At this point, the school may refer the student to an alternative school.
“The idea of an alternative school is: Take them out of the setting where maybe they’re not having success, because they keep violating the code,” Gould said. “You put them in an alternative setting. They can continue with their education, and still graduate with a diploma from Lockport, or Joliet, or Plainfield, or Lincoln-Way.”
“We’re not about to stick a label on someone and pass them along,” Brehm said.
Billy’s struggles
John Roberts remained uncomfortable sending Billy to an alternative school. So Billy began working at jobs and showed a good work ethic and good initiative. Billy wanted to start his own business one day.
However, in the days after he left high school, Billy was introduced to cocaine, and then heroin.
Billy’s father is hesitant to use the term “gateway drugs.” He is hesitant to state outright that if a person tries one drug, he then goes on to something harder.
However, there is no doubt Billy used more intense drugs as time went on.
“Kids at that age — teenagers — they test everything they’ve learned. They’re about to embark on their own adult life. Mom and Dad have told them, ‘Don’t smoke marijuana, or you’ll grow a third eye.’ They tell you some dread story that can happen.”
So if the teens do use marijuana, and some awful event does not happen that first time, the parents’ warnings might be questioned.
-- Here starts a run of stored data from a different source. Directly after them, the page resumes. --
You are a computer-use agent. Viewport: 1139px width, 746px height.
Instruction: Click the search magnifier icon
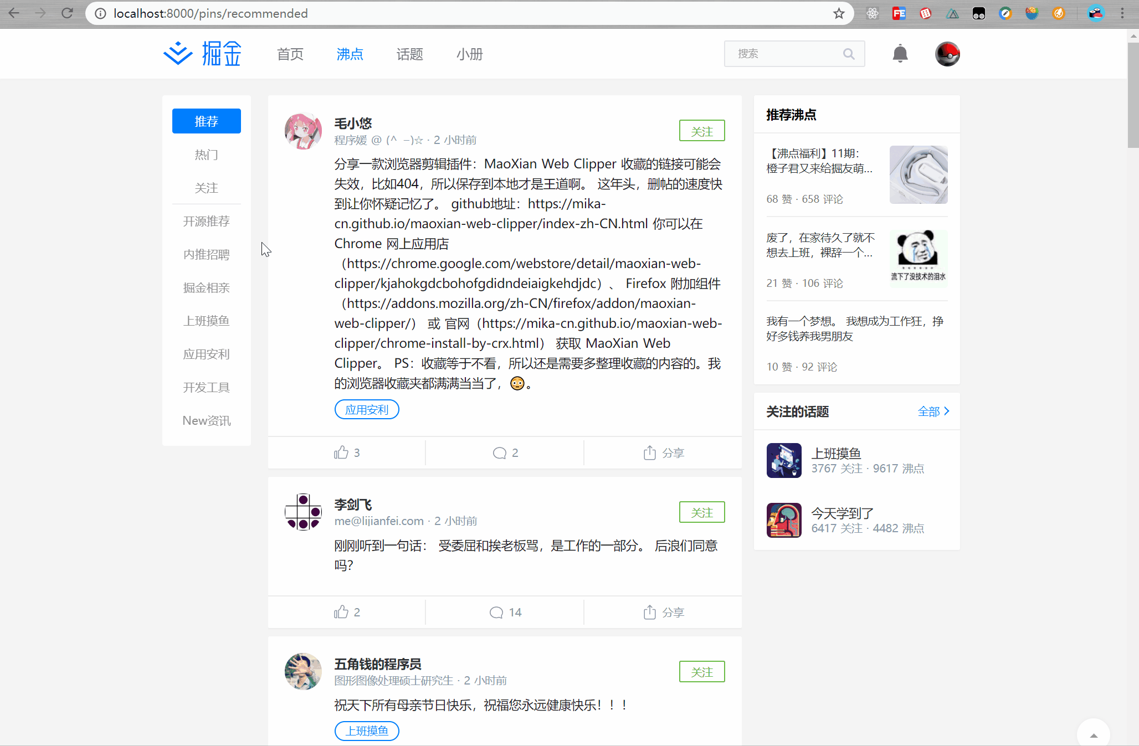849,54
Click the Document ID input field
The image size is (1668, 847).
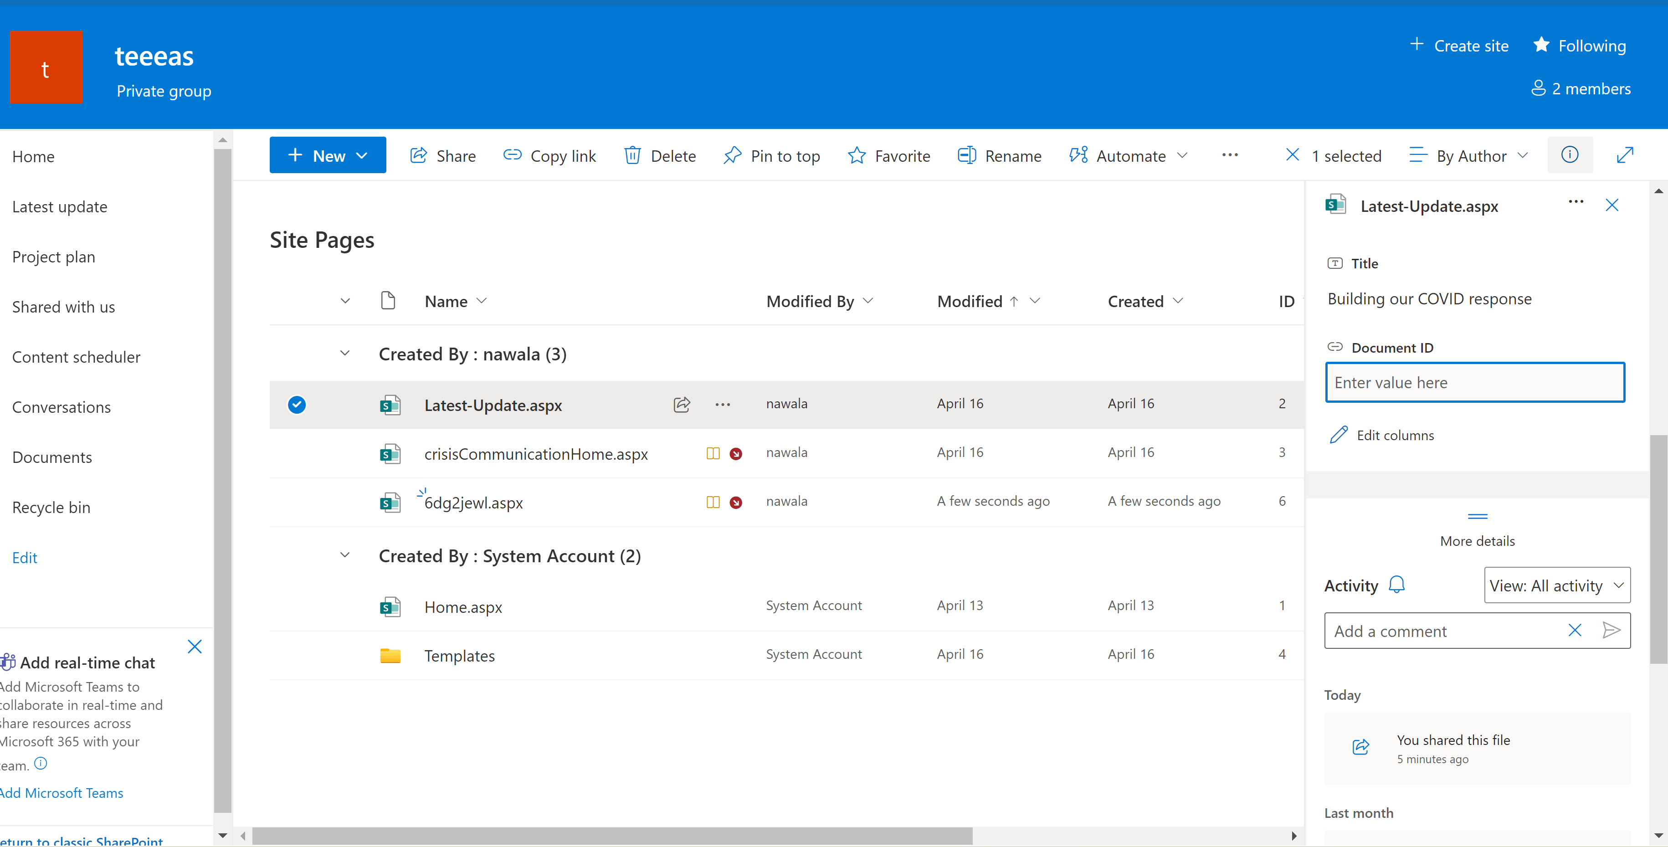(1474, 383)
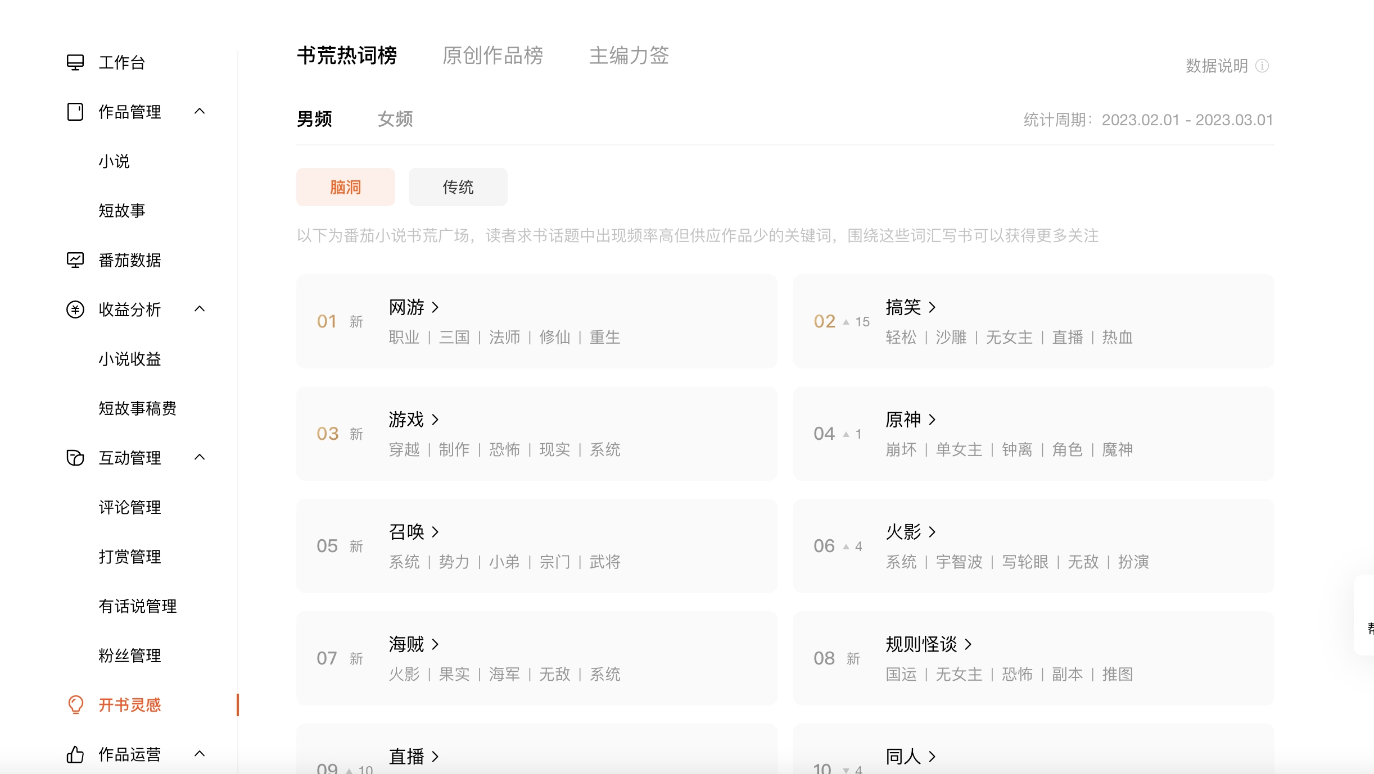
Task: Click the 作品管理 document icon
Action: tap(75, 112)
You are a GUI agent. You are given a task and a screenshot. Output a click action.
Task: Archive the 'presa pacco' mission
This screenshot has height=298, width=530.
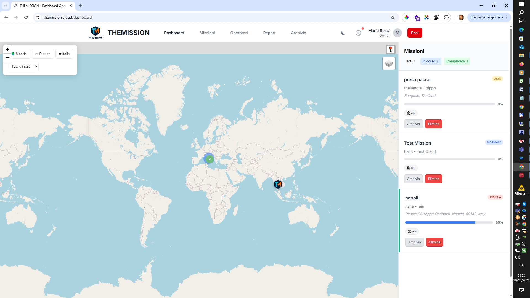pos(413,124)
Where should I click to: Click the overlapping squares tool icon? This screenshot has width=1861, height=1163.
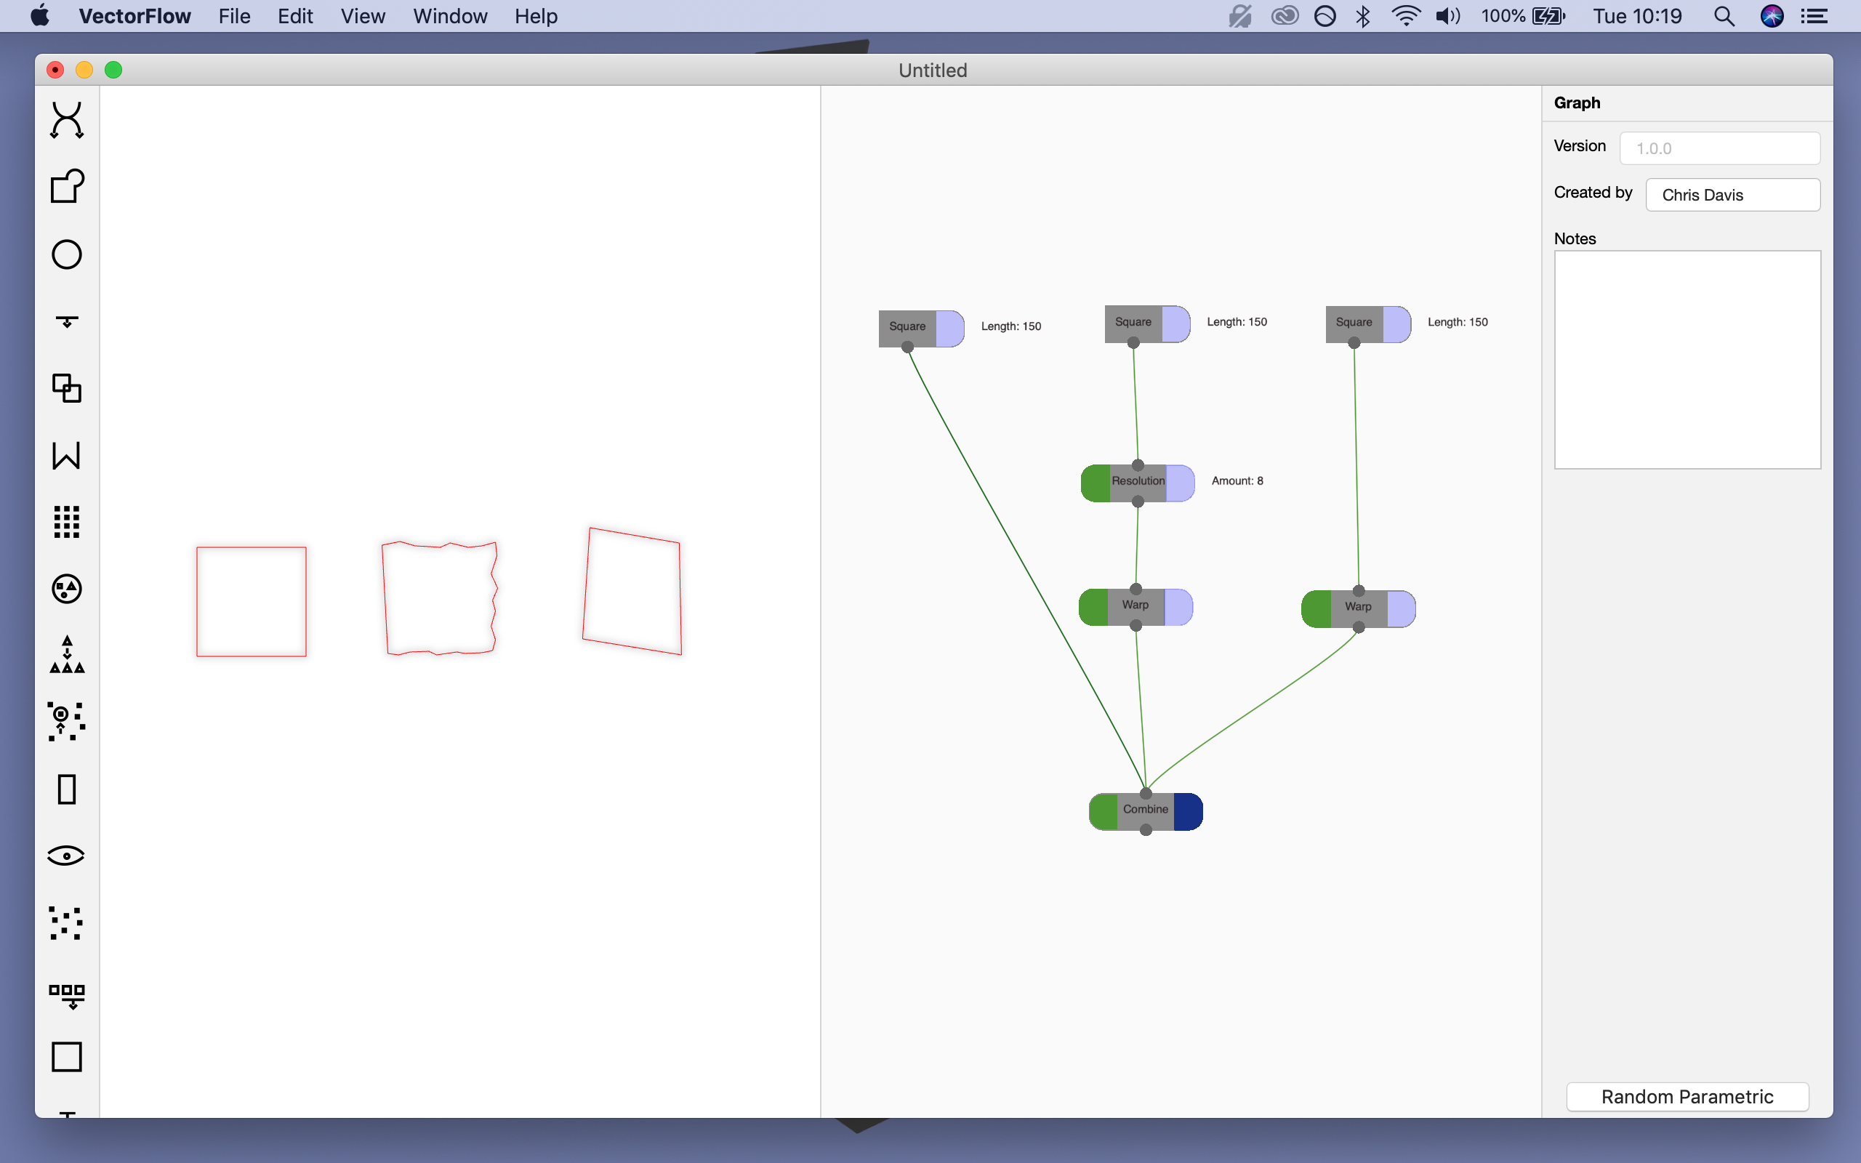(x=66, y=388)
“Now all of a sudden, it’s like, ‘If that’s not true, how much of the other things that Mom and Dad tell me are not true?’ ” Roberts said.
Billy Roberts moved from marijuana to cocaine and heroin.
Heroin can and does kill on the first use — even though it kills some users slowly, over time.
Billy sometimes hid his drug use. Sometimes he admitted it and fought boldly against it. He eventually succumbed to a deceptive and seductive drug.
It was a deadly progression that began with a bad decision.